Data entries
◆ ◆ ◆ ◆ ◆ ◆ ◆

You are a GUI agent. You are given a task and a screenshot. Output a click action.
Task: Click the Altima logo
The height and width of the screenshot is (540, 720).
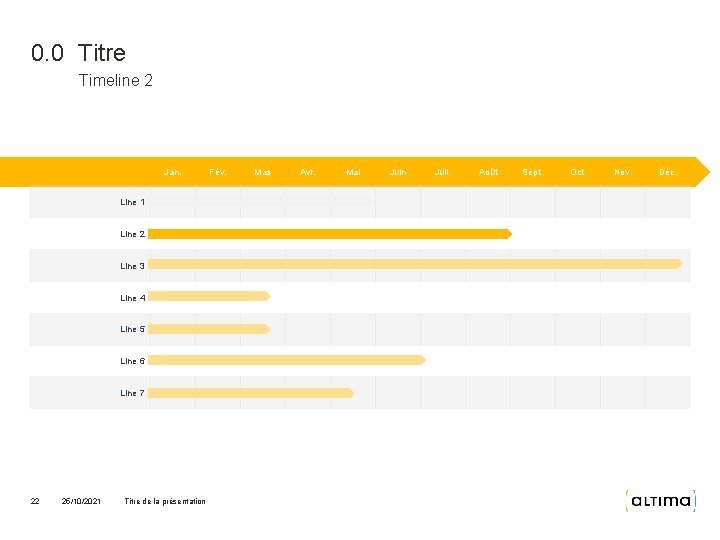click(x=660, y=500)
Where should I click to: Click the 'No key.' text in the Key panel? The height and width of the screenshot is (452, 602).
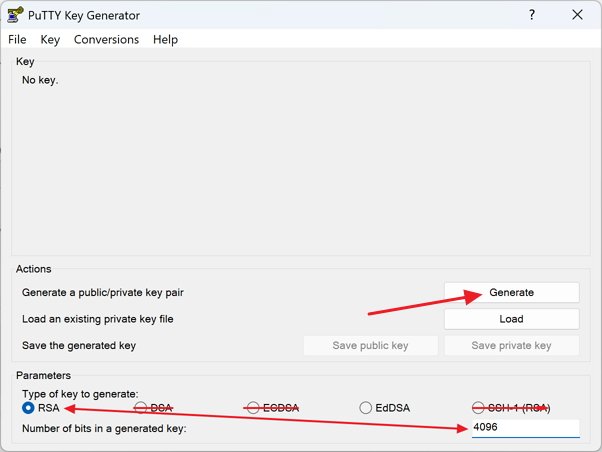coord(40,80)
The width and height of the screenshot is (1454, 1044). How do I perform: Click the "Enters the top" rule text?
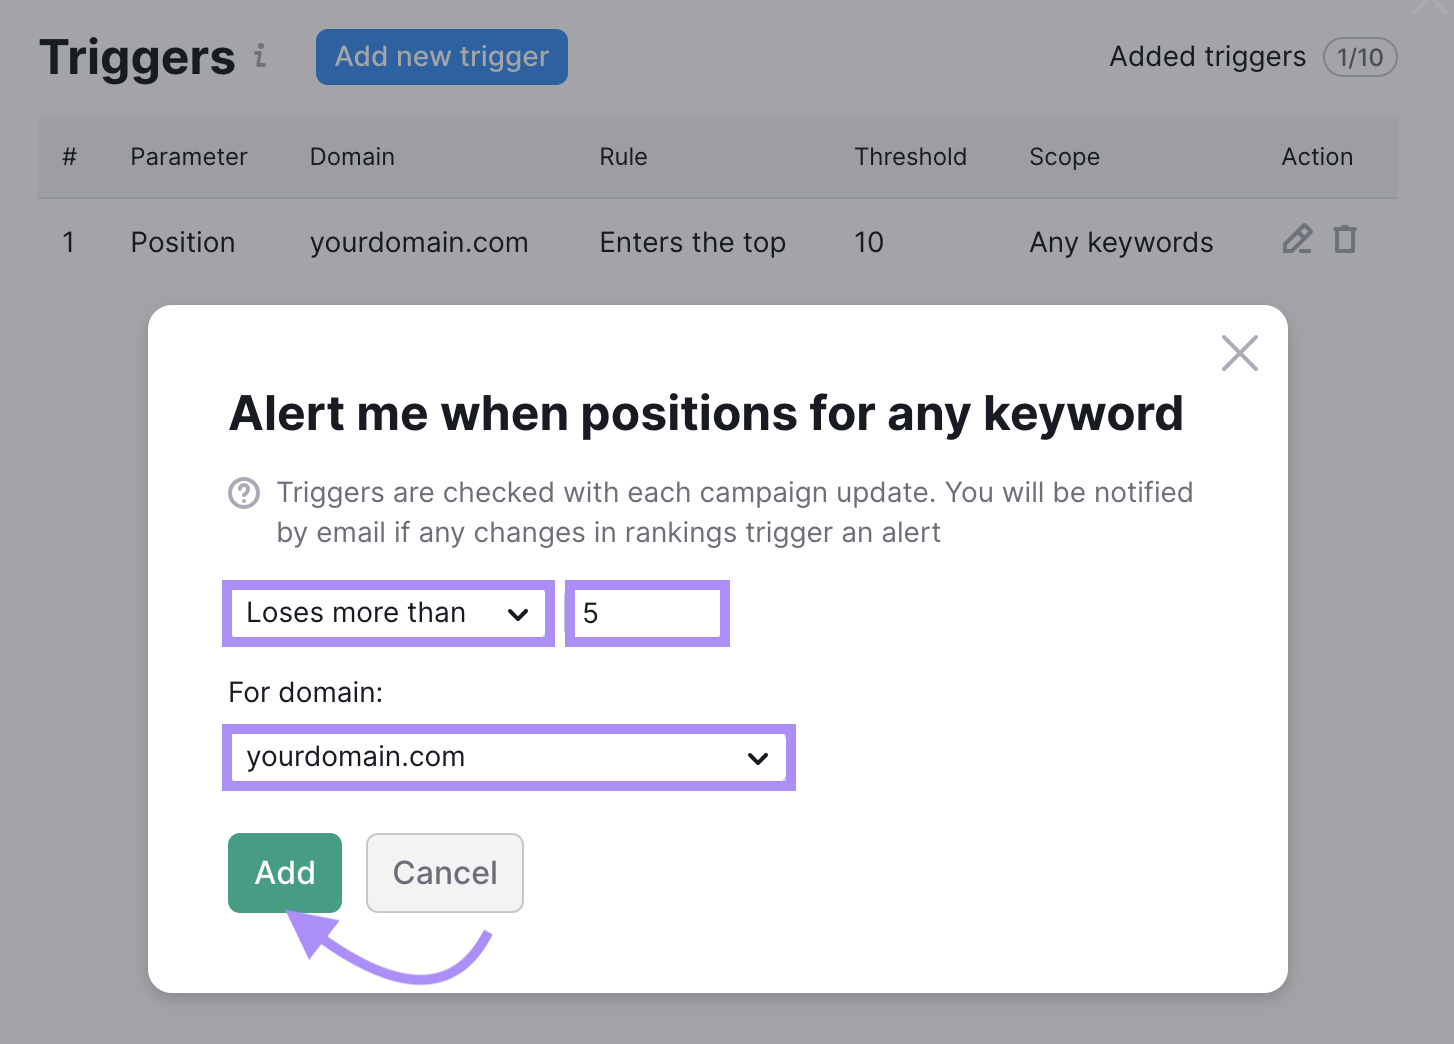coord(692,242)
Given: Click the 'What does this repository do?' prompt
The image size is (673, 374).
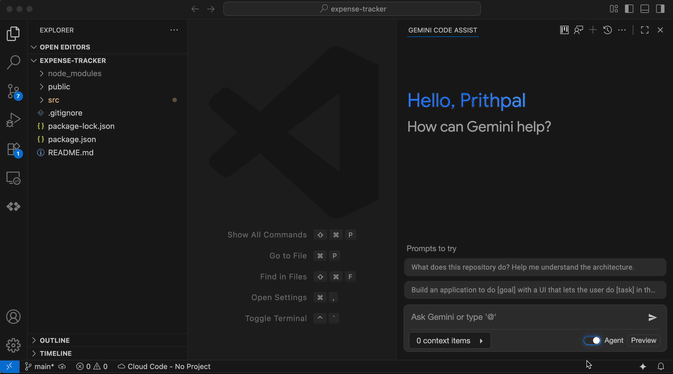Looking at the screenshot, I should coord(535,268).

◆ ◆ ◆ ◆ ◆ ◆ ◆

_THE TASK_
Leave the pictures out and restate exactly the lines from the one that has "The width and" through the final line of the entries above, both ends included.

_REPLY_
The width and height of the screenshot is (1454, 1044). How do I perform: Click the "Enters the top" rule text?
coord(692,242)
Given: Click the 'What does this repository do?' prompt
The image size is (673, 374).
Looking at the screenshot, I should coord(535,268).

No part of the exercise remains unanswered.